When anything big and controversial needed fixing, such as the US green steel club or the infamous local-content provisions in the Inflation Reduction Act electric vehicle tax credits, it was dealt with separately outside the TTC. Last week we got the usual kind of stuff: a critical minerals club, an agreement on sharing data on semiconductor market distortion and so on, without binding mechanisms to make anything happen.

I often say I don’t like saying “I told you so” but that’s obviously a lie — I live for saying it. And in a Trade Secrets almost exactly two years ago I did, in fact, tell you so. 

Semiconductors are a tough test of the ability of industrial policy to target interventions precisely, given the blindingly complex globalised supply chain involving multiple stages of R&D, production and distribution. In the light of global semiconductor shortages (potentially worsened by the Ukraine war), the EU and US are each passing a Chips Act to secure supply.

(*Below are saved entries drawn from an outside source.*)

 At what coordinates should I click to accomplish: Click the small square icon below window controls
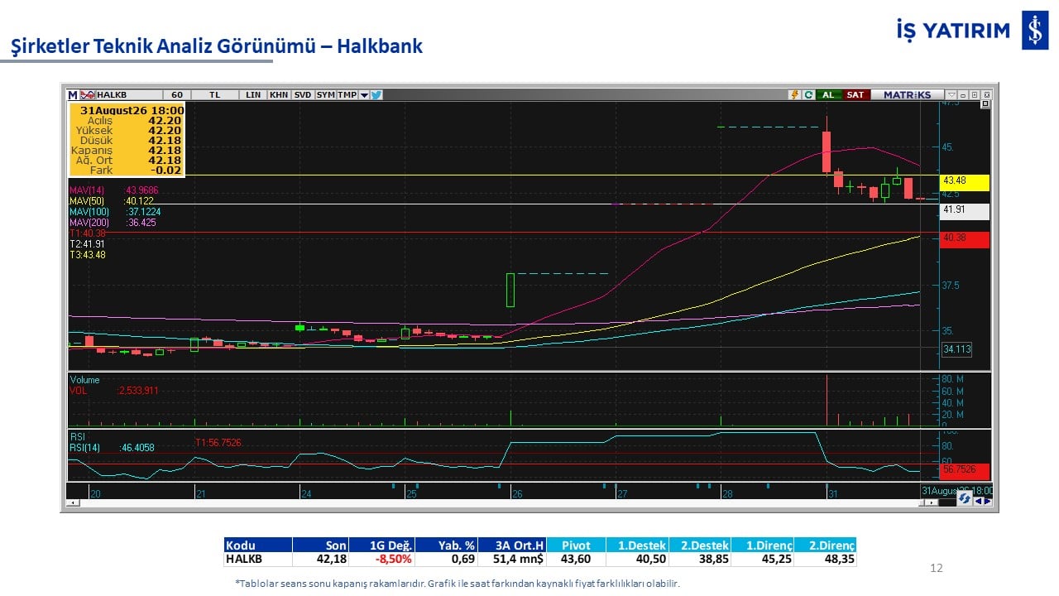click(985, 103)

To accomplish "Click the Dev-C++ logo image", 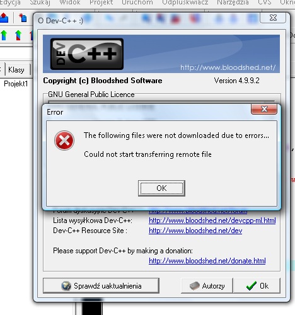I will tap(87, 54).
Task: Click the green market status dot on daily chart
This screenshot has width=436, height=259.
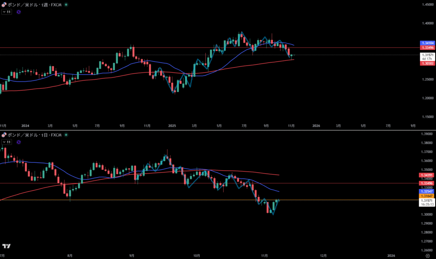Action: point(66,135)
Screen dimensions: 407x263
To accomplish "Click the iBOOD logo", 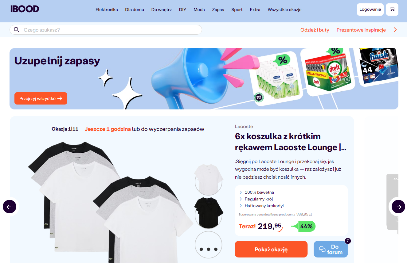I will tap(25, 9).
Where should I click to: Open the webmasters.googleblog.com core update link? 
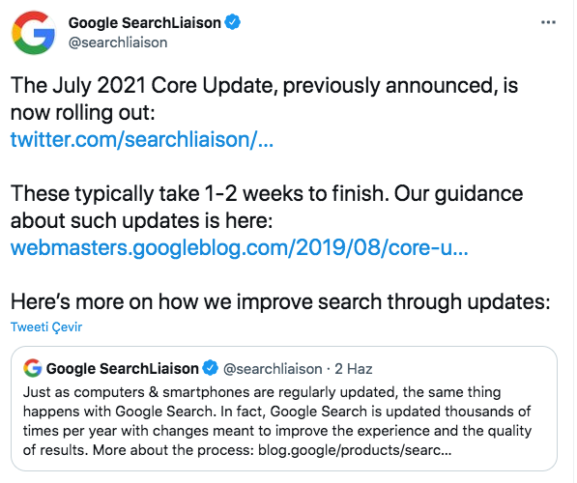click(x=239, y=247)
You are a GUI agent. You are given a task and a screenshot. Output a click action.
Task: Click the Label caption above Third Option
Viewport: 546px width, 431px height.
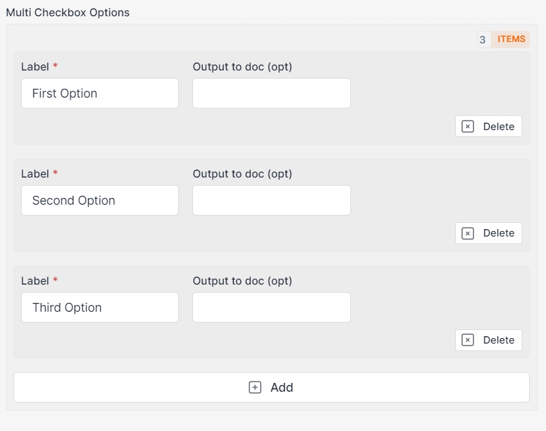click(35, 281)
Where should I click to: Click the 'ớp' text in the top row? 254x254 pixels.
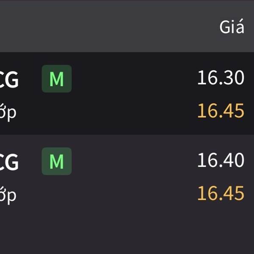tap(8, 113)
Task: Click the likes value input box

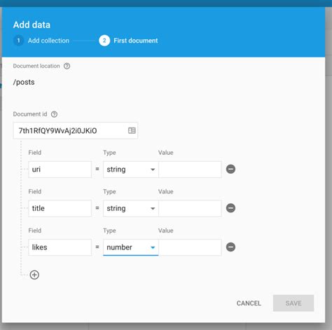Action: click(190, 247)
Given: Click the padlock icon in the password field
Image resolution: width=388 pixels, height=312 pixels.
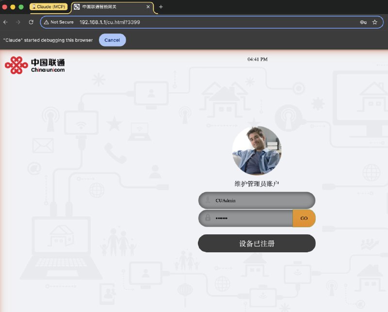Looking at the screenshot, I should click(208, 218).
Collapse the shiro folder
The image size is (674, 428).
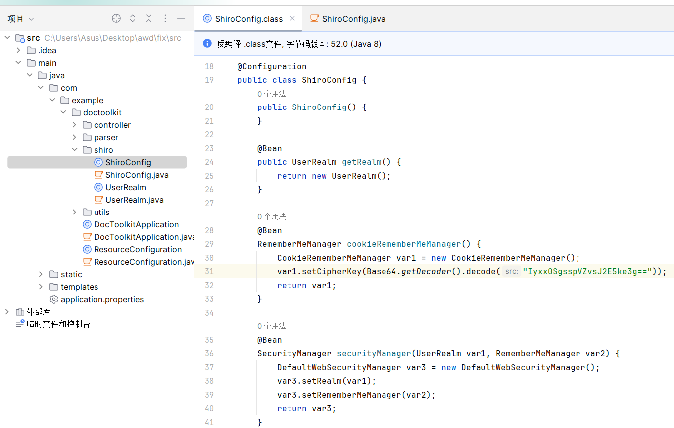click(74, 150)

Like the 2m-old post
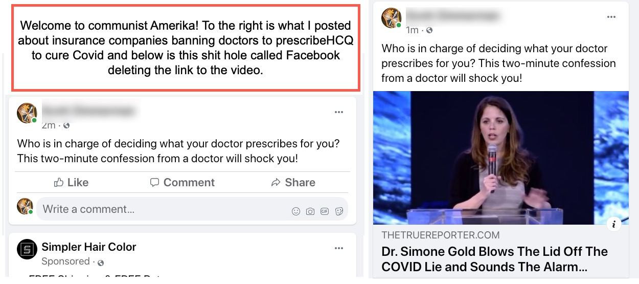click(71, 182)
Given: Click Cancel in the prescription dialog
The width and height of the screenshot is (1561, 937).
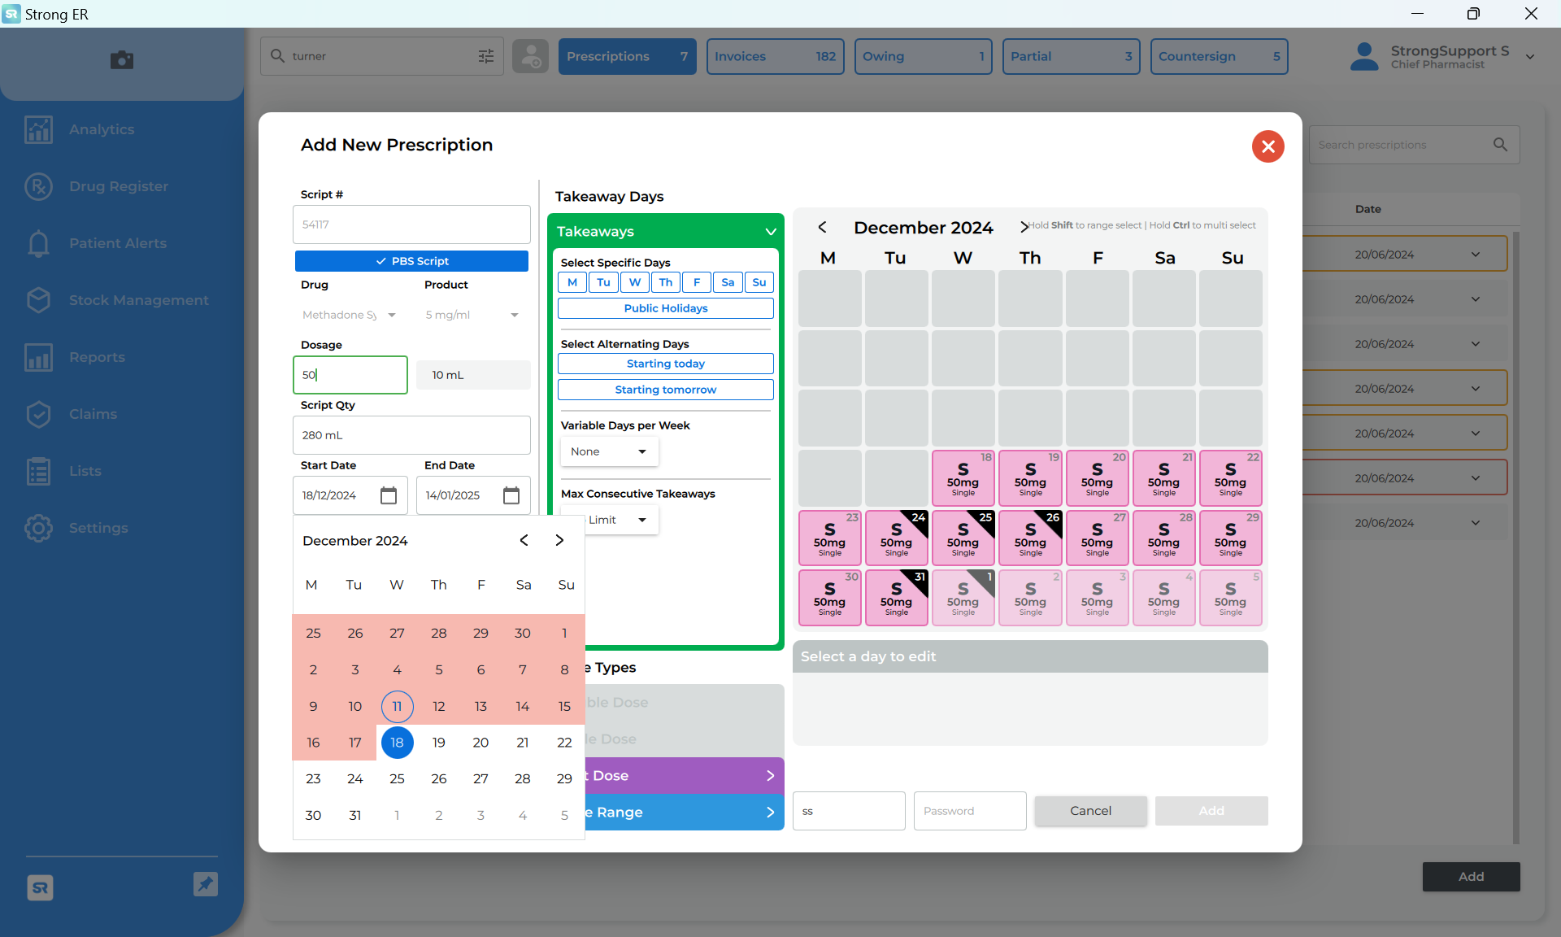Looking at the screenshot, I should [1090, 811].
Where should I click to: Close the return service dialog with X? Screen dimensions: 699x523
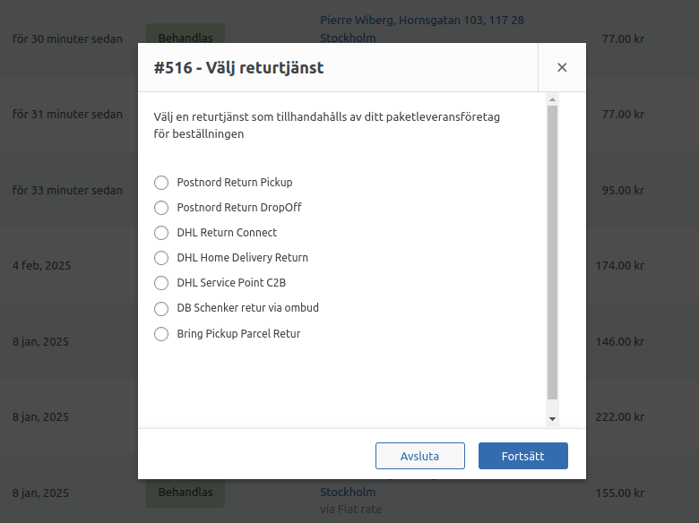tap(562, 67)
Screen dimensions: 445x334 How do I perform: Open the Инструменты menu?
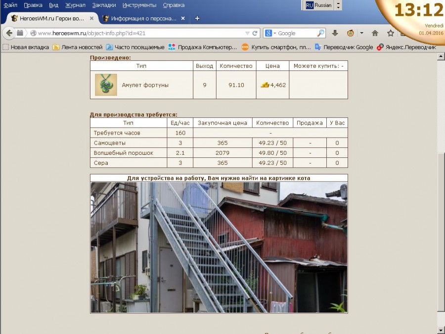140,5
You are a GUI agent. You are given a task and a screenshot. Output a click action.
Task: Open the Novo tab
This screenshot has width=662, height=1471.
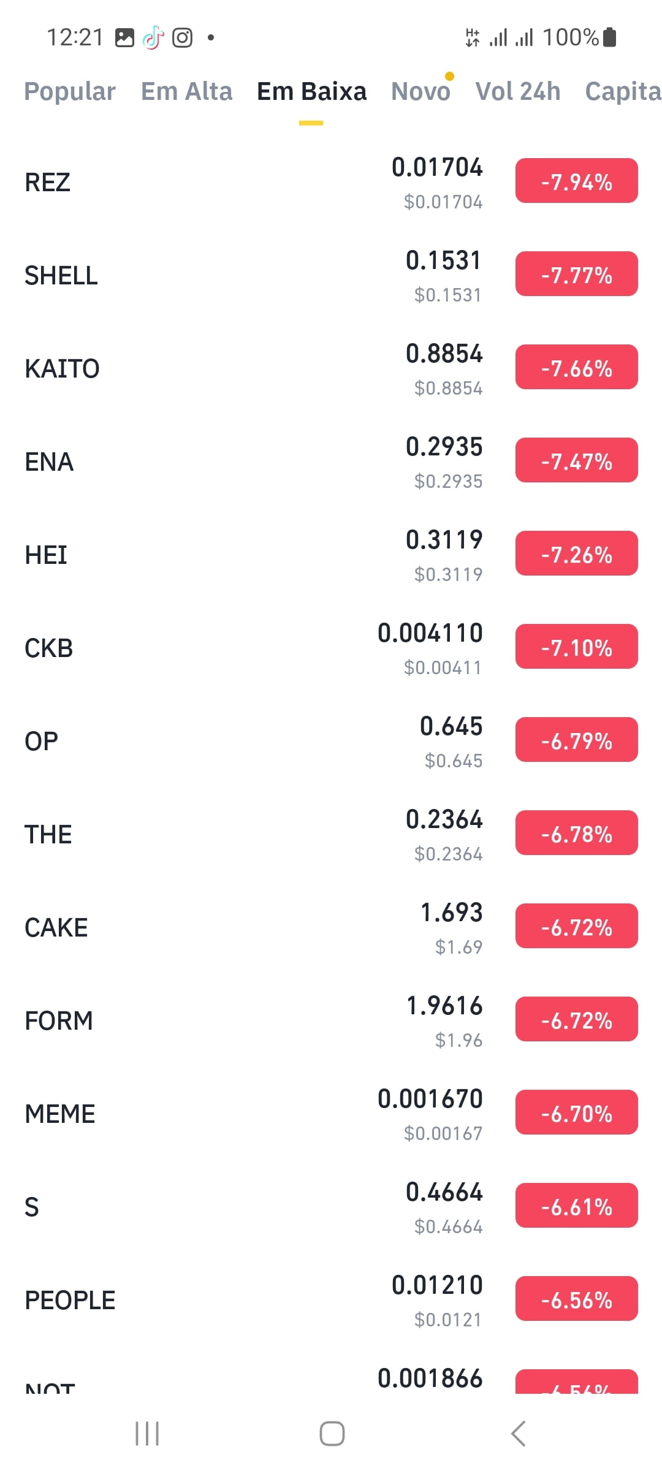(x=420, y=91)
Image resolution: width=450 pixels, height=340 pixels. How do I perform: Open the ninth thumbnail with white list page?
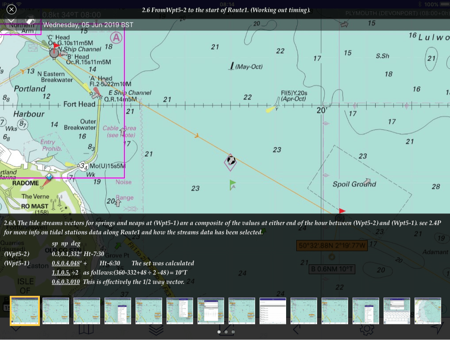point(273,311)
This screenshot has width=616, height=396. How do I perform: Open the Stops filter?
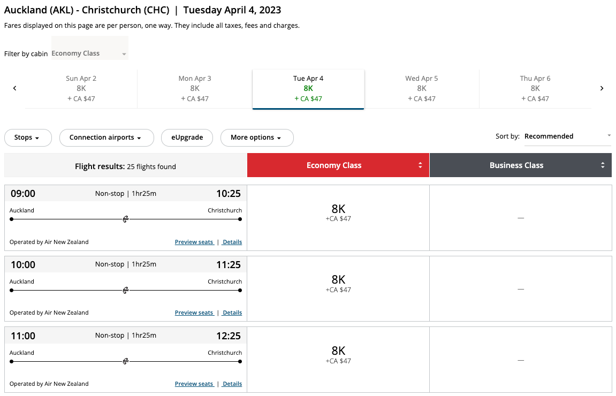pyautogui.click(x=28, y=138)
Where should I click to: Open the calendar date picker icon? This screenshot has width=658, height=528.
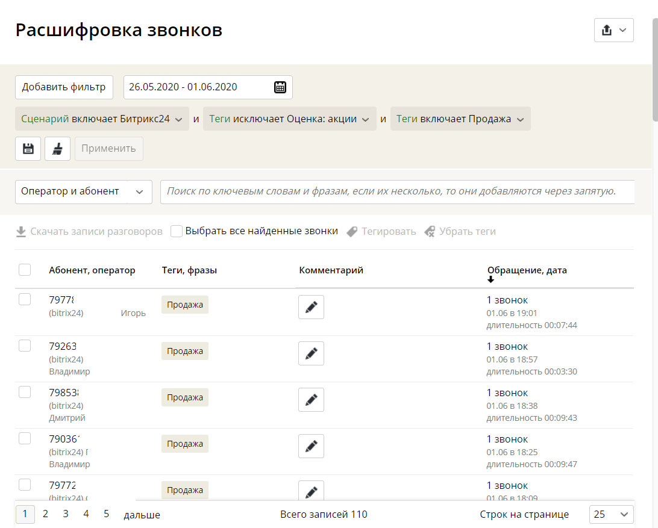280,87
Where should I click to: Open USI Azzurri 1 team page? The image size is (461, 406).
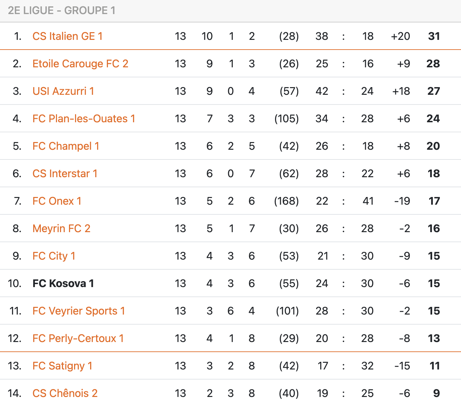point(63,91)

Supposedly they and the other big rich-world semiconductor producers (Taiwan, South Korea, Japan) will try to co-ordinate their interventions so they don’t end up doing the same thing. I’m — guess what? — sceptical this will happen. The co-operation mechanisms in the EU’s and US’s plans are pretty feeble and the Trade and Technology Council that Washington and Brussels have just set up to talk to each other on these matters doesn’t really have enough power.

EU-US co-operation on green tech and trade issues is at a pretty low ebb. It’s not the TTC’s fault as such — there’s just no real appetite for forging a common position. Things might improve after the US election unless Donald Trump wins, in which case transatlantic relations blow up anyway.

Charted waters

Add another example to the teetering pile of crises that weren’t: the rise in global food prices after Russia’s invasion of Ukraine in 2022. Some thought this would turn into a proper global calamity with spreading export restrictions and widespread shortages and so on. It wasn’t much fun for food-importing countries at the time, but (helped by some lucky timing of good harvests, it has to be said) prices have come down and fears of widespread hunger crises have dissipated. Score another point for the resilience of globalisation.

Line chart of FAO Food Price Index showing Commodity prices have declined from 2022 peaks

Trade links

My FT colleague Martin Sandbu takes aim at the common idea that Chinese overcapacity in green tech is a bad thing.

Conversely, US Treasury secretary Janet Yellen sounds a lot cooler on China’s role in the world economy than she used to.

The economist Nouriel Roubini on how this year’s China Development Forum discussion meeting was focused on China avoiding the “middle-income trap”.

Incredible to relate, but the UK economy’s adjustment to Brexit is being hampered by bad government, in this case new import charges that are likely to deter food trade with the EU. Similarly, some beleaguered farmers struggling to adjust to the post-Brexit subsidy system are asking for a basic income for the agricultural sector.

Zimbabwe is looking to replace its basket-case fiat currency with one backed by gold, which will go about as well as you’d expect.